In Slow Woods

GILL GREGORY

2011

POETRY
ISBN 978-0-9552904-6-6 (softcover)
88 pp.
First edition of 300 numbered copies

CA$19.95


In Slow Woods is Gill Gregory’s debut poetry collection.


Gill Gregory’s first collection is luminous and suggestive. If these subtle, intelligent and sensory poems have a seductive quality, they are equally poems tempered by a strong awareness of people, and the world, and of histories that are both owned and imagined. They are poems that surprise and resonate. Deryn Rees-Jones

Distant childhood memories, foreign lands and a host of tacit observations create an enigmatic backdrop that carries this collection without diminishing this integrity. Few first collections are as coherent in their layout and consistent in their tone of voice. The well-defined voice relies on melting down time and space to fashion a fluid wakefulness as it usually only occurs in dreams. If I was to go further into this, I would almost go as far as to say that something in this collection is reminiscent of Prospero’s magic. Despite Gregory’s seemingly modest vocabulary and syllable by syllable approach, she crafts a miraculous "island" of "sounds, and sweet airs [where] our little life is rounded with a sleep [and] if I then had wak’d … I cried to dream again." The collection is timeless.  — Valeria Melchioretto, Tears in the Fence

Gill Gregory’s poems are wonderfully succinct and clear. A joy to read aloud. Michael Morpurgo

Gill Gregory’s work has the kind of limpid minimalism which other poets envy.
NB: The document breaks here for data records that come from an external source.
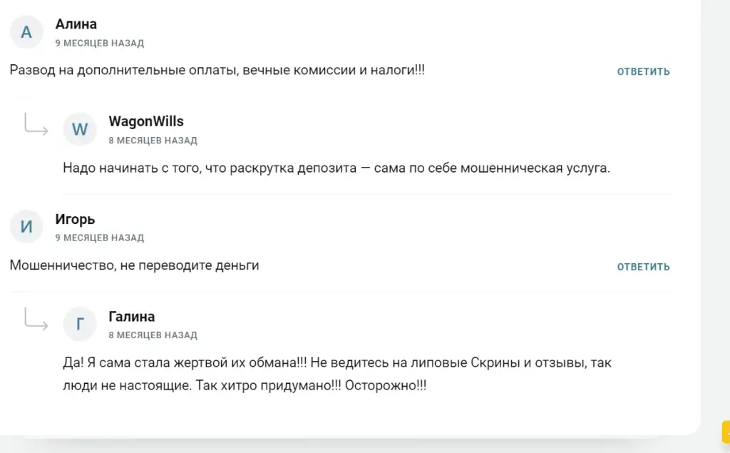
Task: Open the Алина username
Action: [76, 24]
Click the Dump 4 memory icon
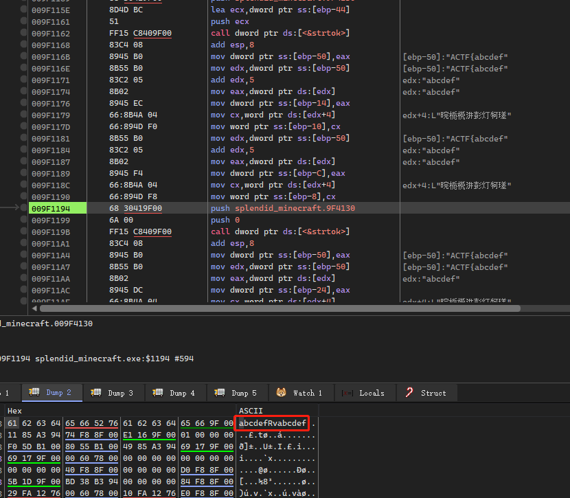Viewport: 570px width, 498px height. 158,393
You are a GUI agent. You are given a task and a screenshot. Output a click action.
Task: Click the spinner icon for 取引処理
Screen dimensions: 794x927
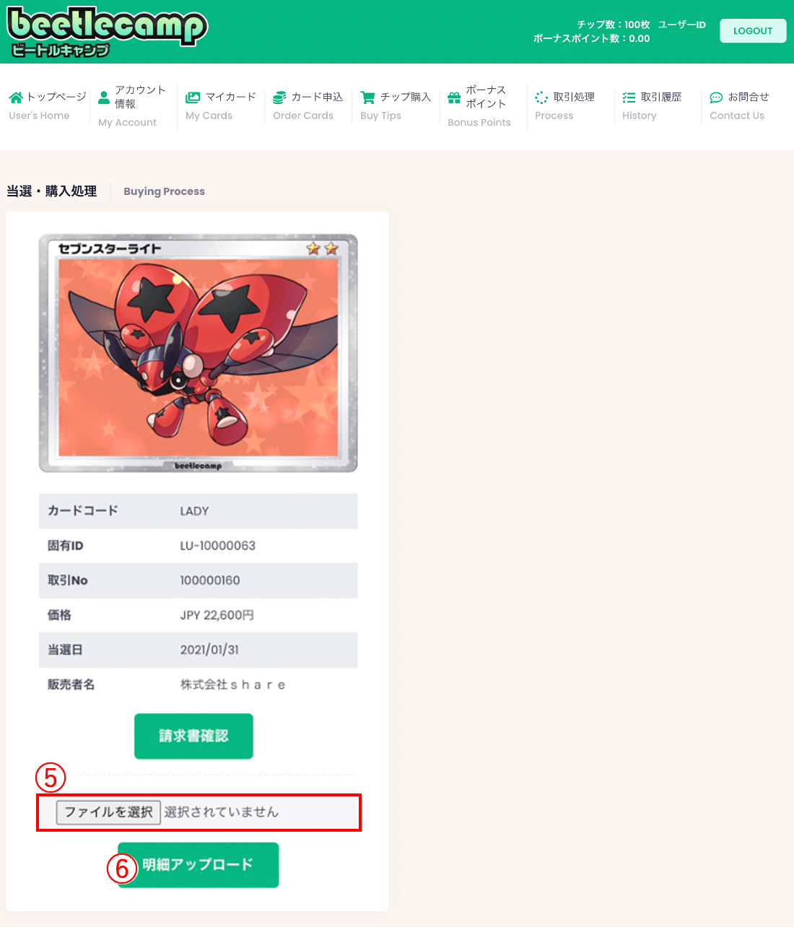(541, 97)
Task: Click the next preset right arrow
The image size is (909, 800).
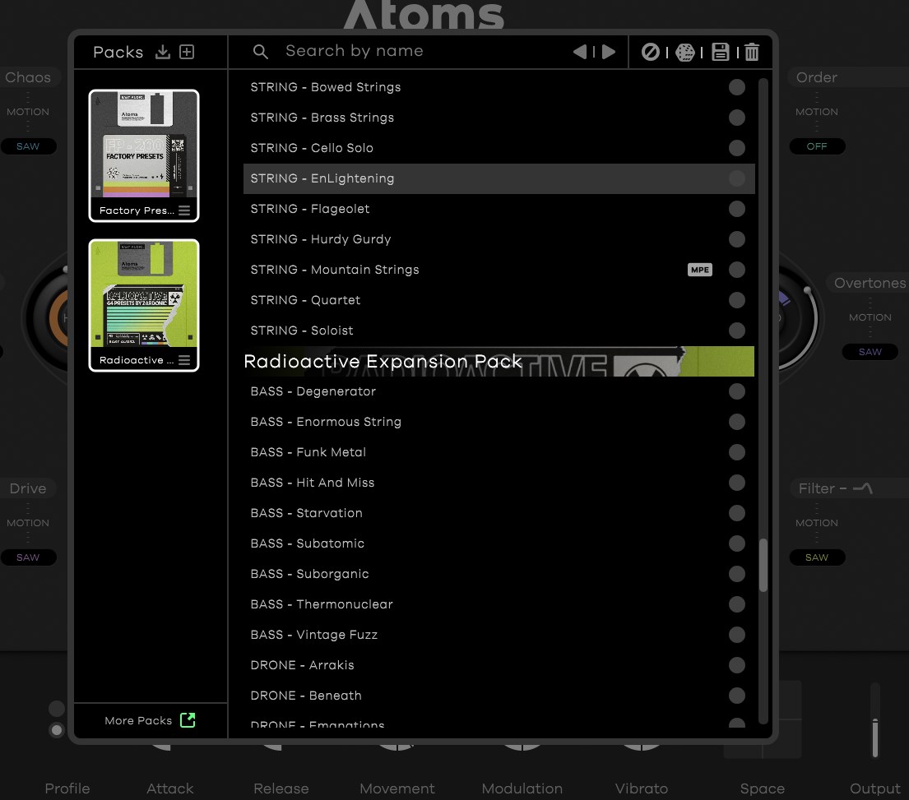Action: 609,52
The words “light” and “breath” are often key elements in poems which capture the indefinable texture of moments of recognition, realisation, or recollection. Objects of fierce individuality are depicted and lodge in the reader’s mind—a palm-held snow globe containing a Russian town in miniature, Rachel Whiteread’s inverted eleven-ton resin plinth in Trafalgar Square, the trace of an etching on the wall of a Nile temple, and a shell studied by Darwin, which seems changed by the minuteness of his eight-year scrutiny, like the world that Gregory’s poems scrutinize and engage with. Her work has a geographical, temporal and conceptual restlessness which exhilarates and intrigues. — Peter Barry


Gill Gregory’s poems have been published in a wide range of journals including Stand Magazine, Critical Survey, English, Poetry Review, The Reader, and The High Window. Non-fiction works include The Life & Work of Adelaide Procter (Routledge, 1998), The Sound of Turquoise (Kingston University Press, 2009), and The Studio (Free Association Books, 2015). She reviewed for the Times Literary Supplement and recently retired as a lecturer of 19th and 20th-century literature at The University of Notre Dame in London.